The builder prunes disconnected components, parses OSM tags like lane counts, surface quality, roundabouts, access restrictions, and traffic signals, and handles edge cases like reversed one-ways and near-duplicate nodes.

Traffic Realism

The A* engine applies a BPR (Bureau of Public Roads) congestion function when computing route costs. Road capacity is derived from OSM lane data. As vehicles accumulate on a segment, the routing cost grows and traffic naturally shifts to alternative corridors — the same principle used in professional traffic assignment models.

Additional realism layers include surface quality speed factors, traffic signal intersection delays, and an incident-aware route cache keyed by active incident state.

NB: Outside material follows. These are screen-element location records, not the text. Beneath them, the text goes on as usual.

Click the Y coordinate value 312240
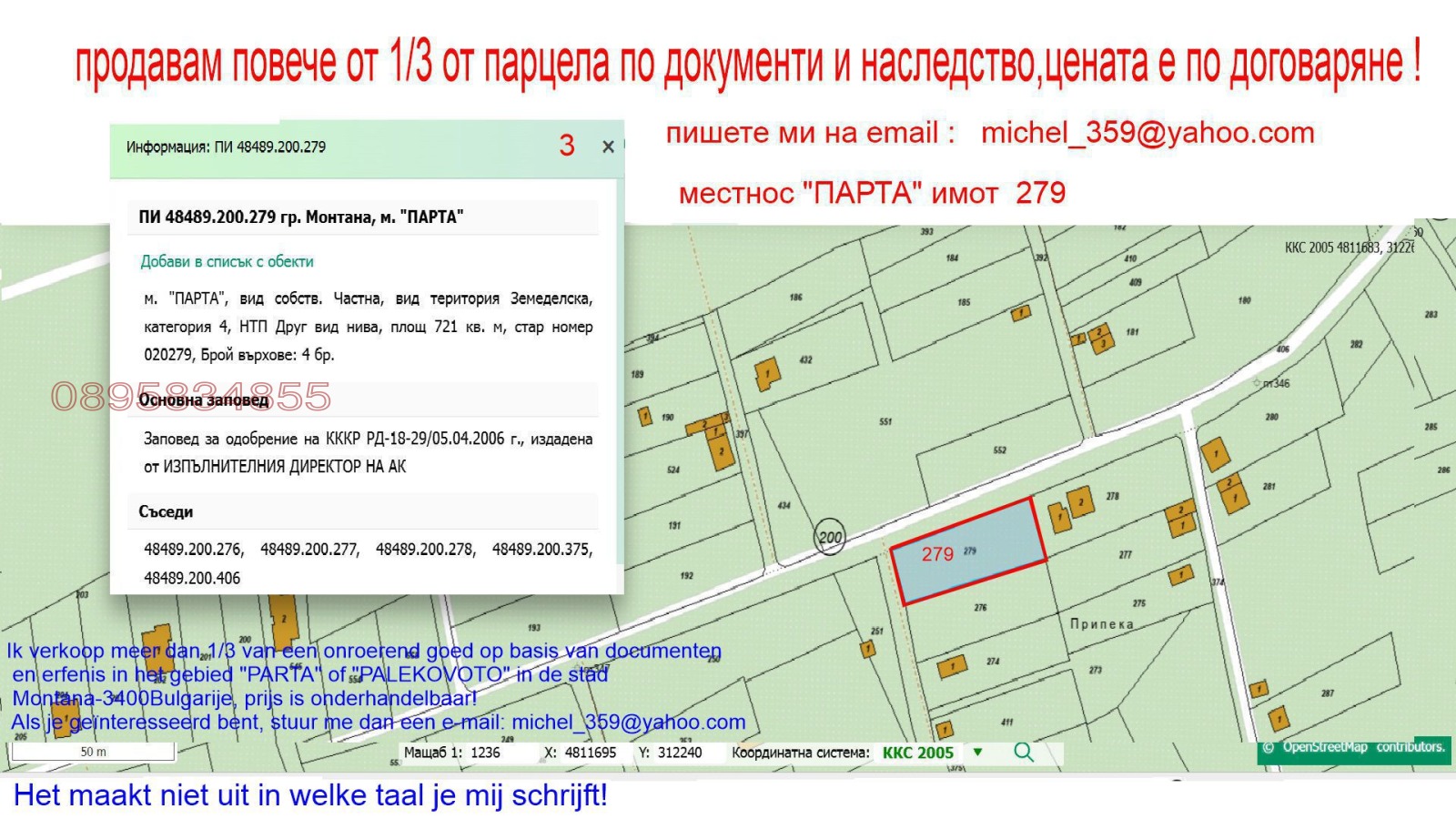The image size is (1456, 819). [x=679, y=753]
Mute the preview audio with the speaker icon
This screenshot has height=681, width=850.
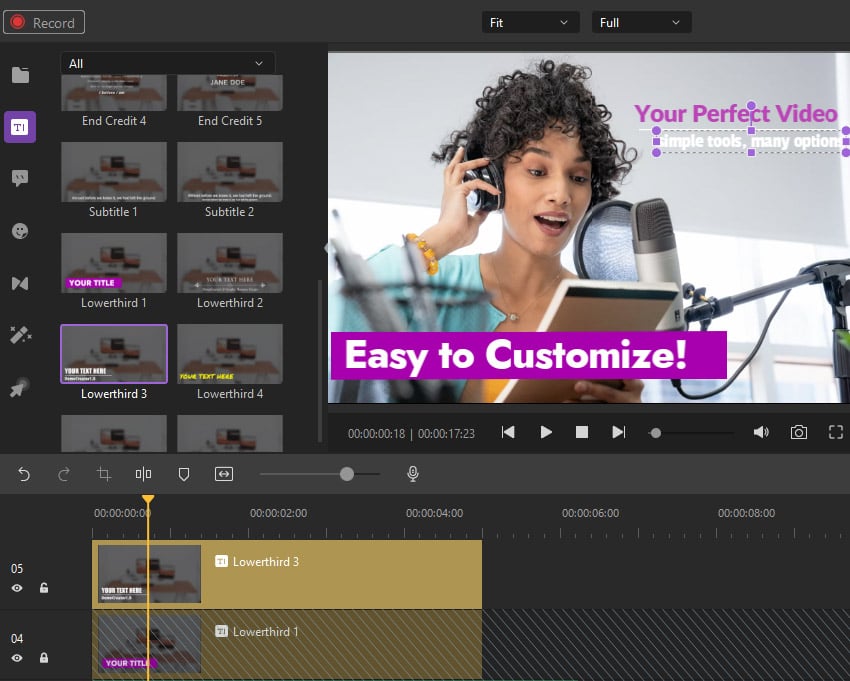[x=761, y=432]
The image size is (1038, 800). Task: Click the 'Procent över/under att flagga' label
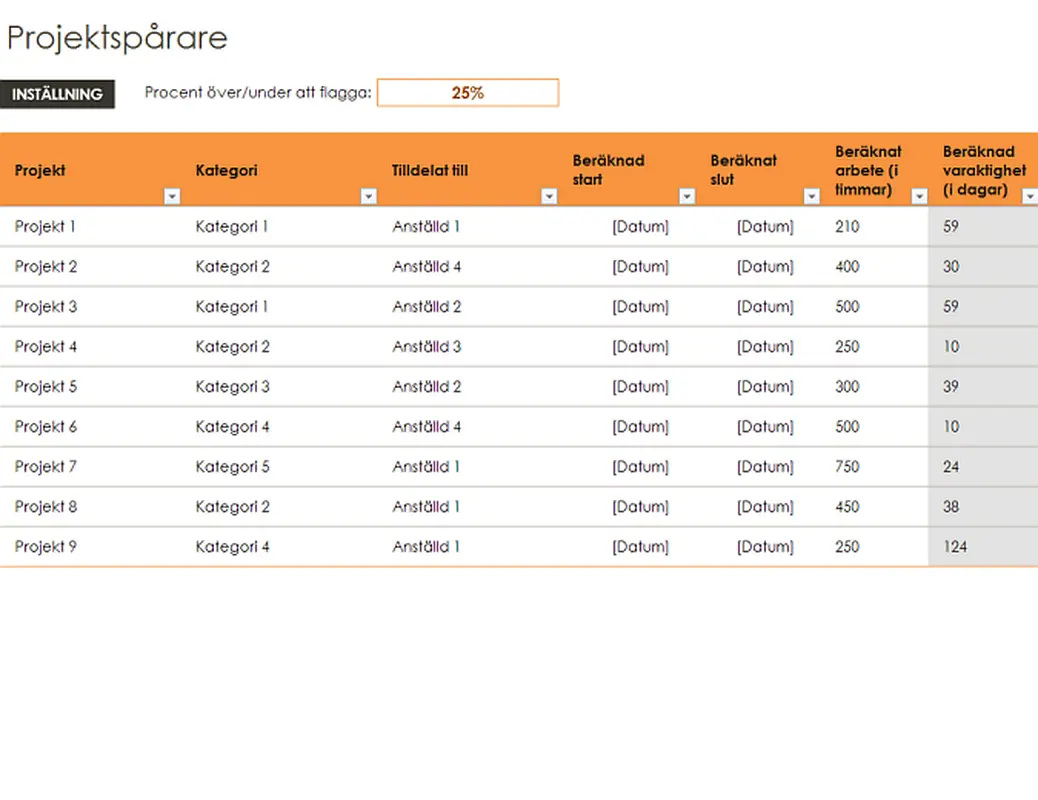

A simulation clock drives time-varying demand — rush hour amplification, night reduction — and the server broadcasts per-edge congestion snapshots at a regular interval. The UI renders them with a Google Maps-style color ramp (green through red), with only roads carrying actual traffic colored.

Routing Quality

The A* router now handles OSM turn restrictions, enforces forward-only roundabout traversal with speed reduction, filters out private and restricted-access roads, and computes an admissible heuristic from the network's actual speed range rather than a hardcoded constant.

Geofencing

Draw polygons on the map, name them, assign types and colors. The server runs ray-casting checks every tick and broadcasts enter/exit events over WebSocket. Full REST CRUD, an alerts panel, and per-zone toggle are included.

Vehicle Types and Trails

Car, truck, motorcycle, ambulance, and bus — each with distinct speed profiles, acceleration curves, road restrictions, and special behaviors. Fleet composition is configurable at start time.

Each vehicle also leaves a fading breadcrumb trail on the map, stored in a circular buffer and rendered as an opacity gradient. Trail length is adjustable.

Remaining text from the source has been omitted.